U3A Writing: When The Kissing Had To Stop
Stan Solomons remembers Mary, the most beautiful girl in the school.
“It’s Stan’s turn now”.
Donald, the unofficial, unelected leader of our gang of five, was quite adamant.
I had been hanging back, wondering if I would be able to pluck up enough courage. We were an adventurous bunch, never ducking out of a challenge, whether it was climbing trees or accepting a dare.
Now I was facing my biggest test. Nervously I stepped forward and planted - though not so much planted as barely disturbing the surface - a kiss on the cheek of the most beautiful girl in the school.
My lips only just brushed her face but I savoured that moment for weeks to come. It was the first time I had kissed a girl outside my family. I don’t suppose it meant a great deal to Mary - that’s not her real name - but it was a very special moment for me.
Over the next few weeks it was to be repeated several times as the five of us continued the ritual of taking it in turns to kiss her - always on the cheek - whenever she joined us on our jaunts in the local woods which became our second home during those long, hot summer days.
We were all around 14 going on 10 where girls were concerned, innocent as a new born lamb; no question of sexual arousal. We wouldn’t have known what that was.
The five of us were inseparable, the best of pals, caring for and looking out for each other, sharing our sorrows and joys and pooling our pocket money if any of us were suffering what we now call a cash flow problem.
And we shared one treasure which we valued above all else. You must remember that the time I am talking about was at the end of the 1939-45 war and to be honest I cannot recall just how Mary - I would not wish to embarrass her by revealing her real name - became our girl - or why.
She really was stunningly beautiful with long brown hair and an oval face and green-grey eyes and maybe she enjoyed the power she had over us, but I like to feel that she just enjoyed being with us.
She never walked out with just one of us; it was always with all of us, even when occasionally we had enough money to take her to the cinema, and, of course, took it in turns to sit by her and hold her hand.
I was devastated when practicing for the school sports day I felt a searing pain at the top of my right leg and fell. An Xray revealed that I had fractured my pelvis and I spent thirteen weeks in hospital, nine on my back with my leg prone between two sandbags and four weeks in a wheelchair.
When they could the gang came to see me bringing Mary with them. With the encouragement of my pals - how generous of thought they were -Mary held my hand and kissed me and when they left she kissed me goodby. I was in seveth heaven. No pangs of jealousy or resentment from the others. No, it was expected; the right thing to do.
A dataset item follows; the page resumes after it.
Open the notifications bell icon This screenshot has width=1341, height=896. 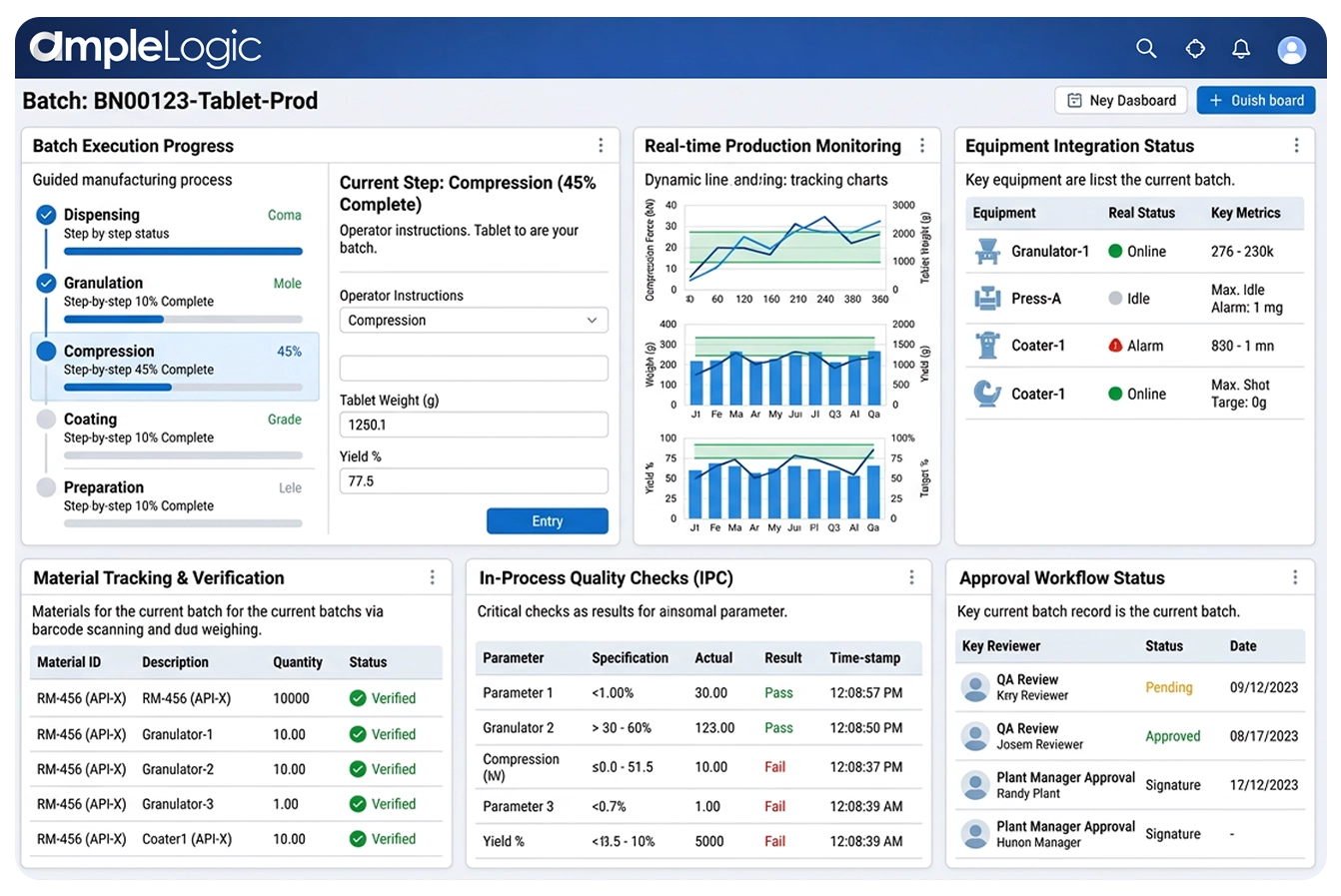point(1241,48)
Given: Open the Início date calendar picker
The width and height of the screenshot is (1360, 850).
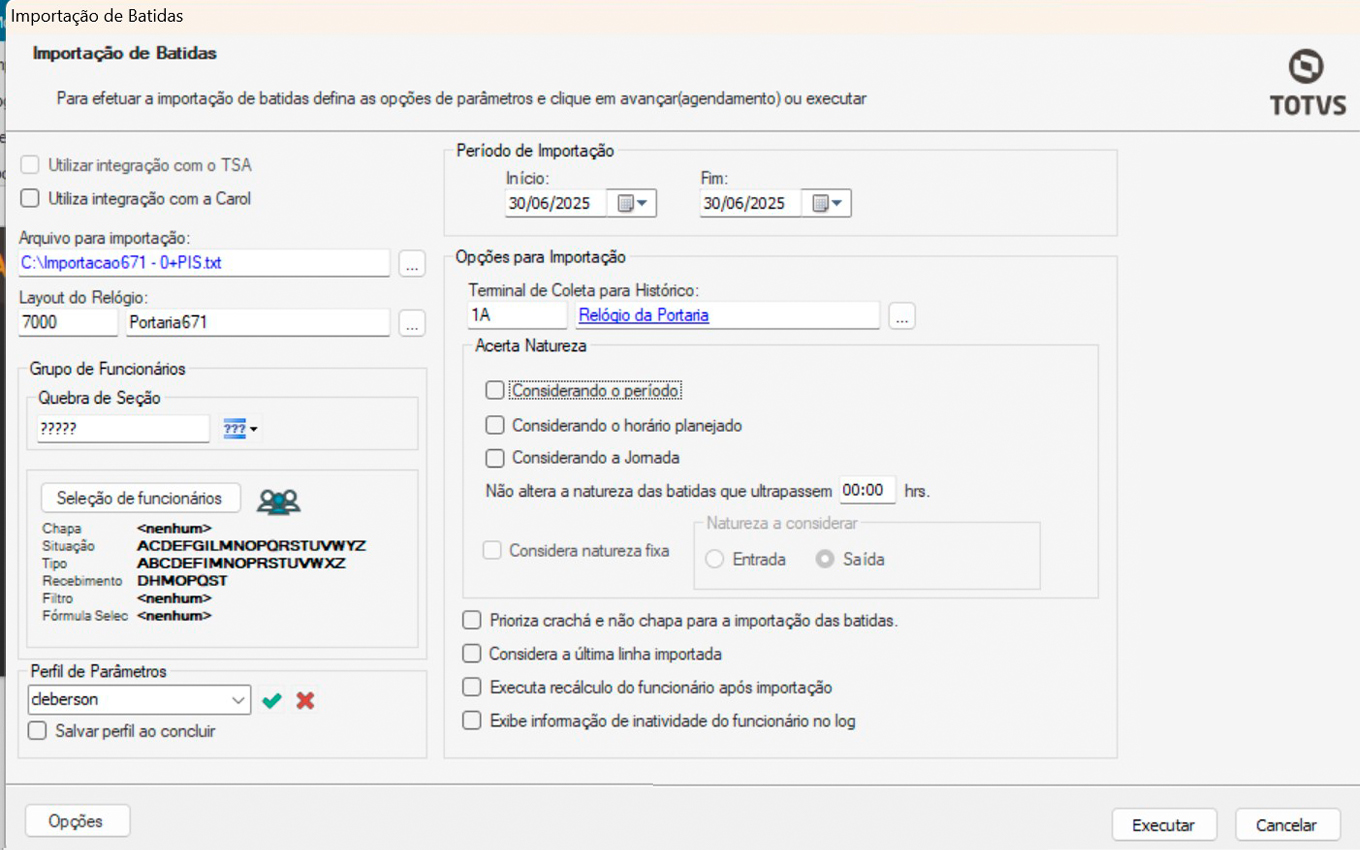Looking at the screenshot, I should (632, 204).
Eventually when I left hospital my muscles were so weak I had virtually to learn to walk again.No physiotherapy in those days. I had to do it all on my own and I must have looked like a zombie as I painfully pushed one foot in front of the other.
Gradually my strength returned and eventually I felt able to return to school and resumed the gang’s regular trysts with Mary.
But tragedy then struck. One group of boys at our school in Reigate in Surrey were from London and I suppose we would now call them street wise, but that term never existed then. We just knew that somehow they were different and we never mixed with them. They had been sent to Reigate for the duration of the war and lived in a big hostel.
Then one day it was all round the school. Mary and some of her girl friends had been with them at the hostel. We feared the worst, though we had no idea what that was. But she had been our Mary and we could never look on her in the same way again. We felt betrayed. So what to do about it? Funnily enough it never occurred to us to fight the boys and anyway they were bigger and tougher than us. And for some reason we never had it out with Mary. With self-righteous indignation we just ignored her.
But that wasn’t enough. We would have to organise some kind of protest and it was then that we came up with the idea. One evening in solemn procession we walked together to her home. We formed a circle on the pavement at the bottom of her driveway.
“Are you sure you want to do this? asked Donald. I nodded. I was sure.
Slowly I pulled from my pocket my most treasured possessions. They were the dozen letters Mary had sent me while I was in hospital. Without a word I handed some of them to the gang. Then together we tore them into small pieces and tossed them into the air. We watched in silence as they floated down like confetti and settled on the ground.
Then we walked silently away before breaking into laughter. “That’ll teach her” I said. “Yes”, they echoed, “That’ll teach her”, but really it was just bravado, shielding the sadness we felt inside. Quite what we had achieved I don’t know . We never gave any consideration to what Mary or her parents would have thought when they found the bottom of their driveway littered with bits of paper, though I like to feel that Mary would have recognised them and felt some emotion.
Not long afterwards I left to go to a commercial college in Croydon and lost touch with the gang. I never saw Mary again, though over the years I have often thought about her and the great injustice we almost certainly did her. And those letters? I cannot recall a single word but oh how I wish I had kept them.